Basquiat’s ‘Museum Security (Broadway Meltdown)’ Set to Ignite Sotheby’s May Auction with Eye-Popping $45 Million+ Estimate
New York, March 11, 2026 — In a move that’s sending ripples through the art world, Sotheby’s has unveiled one of the most anticipated consignments of the season: Jean-Michel Basquiat’s monumental 1983 masterpiece Museum Security (Broadway Meltdown). The painting, a towering canvas bursting with the artist’s signature frenetic energy, is poised to headline the house’s Contemporary Evening Auction this May with an estimate in excess of $45 million — more than triple its last auction price of $14.6 million back in 2013.
Created during Basquiat’s pivotal Los Angeles sojourn, the work belongs to an elite suite of 12 large-scale paintings executed that year. It first burst onto the scene at the 1984 Whitney Biennial and quickly became a cornerstone of the artist’s explosive rise, appearing in nearly every major Basquiat retrospective since — from the Fondation Beyeler and Fondation Louis Vuitton to the Brant Foundation and, most recently, exhibitions at the Zaha Hadid-designed Dongdaemun Design Plaza in Seoul.
At over seven feet tall, Museum Security (Broadway Meltdown) is a chaotic symphony of text, symbols, and raw imagery. A central black skull-like figure glares out amid a blizzard of scrawled phrases: “FIVE CENTS,” “SECURITY,” “ASBestOS,” “ORAPO,” “FBI,” “CIGAR SMOKE,” and cryptic references to law, comics, and global cities like Rome and Hooverville. Dripping paint and layered markings evoke the gritty pulse of 1980s New York — a collision of street art, racial commentary, consumerism, and institutional critique. As Sotheby’s Lucius Elliott described it, the piece “dances between the written and the drawn,” where words blur into symbols and meanings shift with every glance.

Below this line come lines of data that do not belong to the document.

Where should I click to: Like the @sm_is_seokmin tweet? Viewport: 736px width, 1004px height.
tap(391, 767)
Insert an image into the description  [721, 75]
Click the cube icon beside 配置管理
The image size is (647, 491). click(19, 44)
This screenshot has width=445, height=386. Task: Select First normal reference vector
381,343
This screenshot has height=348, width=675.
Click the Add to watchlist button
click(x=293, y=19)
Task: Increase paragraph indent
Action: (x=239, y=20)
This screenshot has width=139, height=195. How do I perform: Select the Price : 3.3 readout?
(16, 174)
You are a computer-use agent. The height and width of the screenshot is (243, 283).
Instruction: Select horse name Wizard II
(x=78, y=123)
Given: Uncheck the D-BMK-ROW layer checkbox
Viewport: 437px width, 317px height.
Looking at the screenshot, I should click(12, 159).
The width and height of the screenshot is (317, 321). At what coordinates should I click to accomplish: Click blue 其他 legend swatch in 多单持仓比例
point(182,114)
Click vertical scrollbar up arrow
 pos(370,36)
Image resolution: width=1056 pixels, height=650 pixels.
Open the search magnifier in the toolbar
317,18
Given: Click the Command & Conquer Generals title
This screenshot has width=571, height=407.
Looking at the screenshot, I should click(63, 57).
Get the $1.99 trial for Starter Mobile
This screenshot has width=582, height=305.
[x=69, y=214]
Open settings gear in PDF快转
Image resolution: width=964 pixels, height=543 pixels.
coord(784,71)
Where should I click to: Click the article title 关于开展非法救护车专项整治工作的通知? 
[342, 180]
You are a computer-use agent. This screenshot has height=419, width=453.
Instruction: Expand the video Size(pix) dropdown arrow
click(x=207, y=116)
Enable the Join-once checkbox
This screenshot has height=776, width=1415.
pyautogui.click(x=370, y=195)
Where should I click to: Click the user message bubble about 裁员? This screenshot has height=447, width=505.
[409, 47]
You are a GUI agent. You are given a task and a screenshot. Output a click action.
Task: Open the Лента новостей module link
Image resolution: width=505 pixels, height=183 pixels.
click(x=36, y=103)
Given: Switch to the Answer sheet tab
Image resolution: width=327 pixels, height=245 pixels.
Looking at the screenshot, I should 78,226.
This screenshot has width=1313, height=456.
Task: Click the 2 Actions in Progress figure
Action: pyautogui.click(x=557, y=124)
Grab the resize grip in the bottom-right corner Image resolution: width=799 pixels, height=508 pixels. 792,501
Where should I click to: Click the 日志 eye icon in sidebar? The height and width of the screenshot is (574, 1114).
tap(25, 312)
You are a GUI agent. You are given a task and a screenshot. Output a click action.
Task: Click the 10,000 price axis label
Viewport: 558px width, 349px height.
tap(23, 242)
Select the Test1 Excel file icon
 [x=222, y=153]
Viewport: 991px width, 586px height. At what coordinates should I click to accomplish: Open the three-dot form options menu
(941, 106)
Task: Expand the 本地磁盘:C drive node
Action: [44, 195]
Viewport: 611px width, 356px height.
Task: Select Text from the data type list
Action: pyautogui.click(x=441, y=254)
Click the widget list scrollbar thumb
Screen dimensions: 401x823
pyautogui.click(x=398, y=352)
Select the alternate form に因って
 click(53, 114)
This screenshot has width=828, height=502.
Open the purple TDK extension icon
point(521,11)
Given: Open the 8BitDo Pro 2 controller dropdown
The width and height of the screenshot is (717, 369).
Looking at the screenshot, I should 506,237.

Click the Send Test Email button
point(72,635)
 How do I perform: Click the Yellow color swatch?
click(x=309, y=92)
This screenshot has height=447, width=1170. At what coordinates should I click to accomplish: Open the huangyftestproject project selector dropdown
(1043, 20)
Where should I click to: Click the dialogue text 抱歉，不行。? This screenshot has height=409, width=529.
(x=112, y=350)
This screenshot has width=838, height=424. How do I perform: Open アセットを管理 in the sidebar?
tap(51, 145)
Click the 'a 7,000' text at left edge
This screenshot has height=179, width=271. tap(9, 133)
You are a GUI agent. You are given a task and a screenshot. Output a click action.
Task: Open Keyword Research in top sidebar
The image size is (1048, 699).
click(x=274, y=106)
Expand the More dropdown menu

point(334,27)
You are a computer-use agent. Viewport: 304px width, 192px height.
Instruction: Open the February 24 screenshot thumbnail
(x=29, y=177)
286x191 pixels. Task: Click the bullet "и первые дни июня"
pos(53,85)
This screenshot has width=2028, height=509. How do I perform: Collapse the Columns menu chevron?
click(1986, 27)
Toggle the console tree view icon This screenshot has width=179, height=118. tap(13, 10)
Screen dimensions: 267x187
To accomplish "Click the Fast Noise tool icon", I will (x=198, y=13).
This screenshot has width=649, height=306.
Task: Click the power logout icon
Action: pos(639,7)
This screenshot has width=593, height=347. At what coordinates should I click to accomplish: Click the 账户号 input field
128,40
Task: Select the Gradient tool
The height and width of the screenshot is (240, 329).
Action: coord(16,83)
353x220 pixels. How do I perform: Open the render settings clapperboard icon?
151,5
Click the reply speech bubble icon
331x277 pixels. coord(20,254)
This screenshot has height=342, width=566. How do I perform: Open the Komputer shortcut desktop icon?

The announcement comes at a moment of cautious optimism for the high-end art market. After a few softer years, blue-chip names like Basquiat continue to command fierce demand, with collectors chasing proven icons amid broader stabilization. This painting’s reappearance after more than a decade off the market underscores that hunger — especially for works with impeccable exhibition history and deep cultural resonance.
Currently on public view at Sotheby’s Breuer headquarters in New York through March 15, the piece will embark on a global tour to Hong Kong, Los Angeles, and London before returning for final pre-sale exhibitions in New York. Insiders are already calling it a potential record-breaker; Basquiat’s current auction high stands at $110.5 million (set in 2017), and a strong result here could cement Museum Security as one of his most valuable and historically significant works ever to cross the block.
For an artist whose brief career redefined contemporary expression, this May sale isn’t just about dollars — it’s a reminder of Basquiat’s enduring power to capture the frenzy, inequality, and electric contradictions of modern life. As the gavel prepares to fall, the art world watches closely: could Broadway meltdown into a new multimillion-dollar milestone?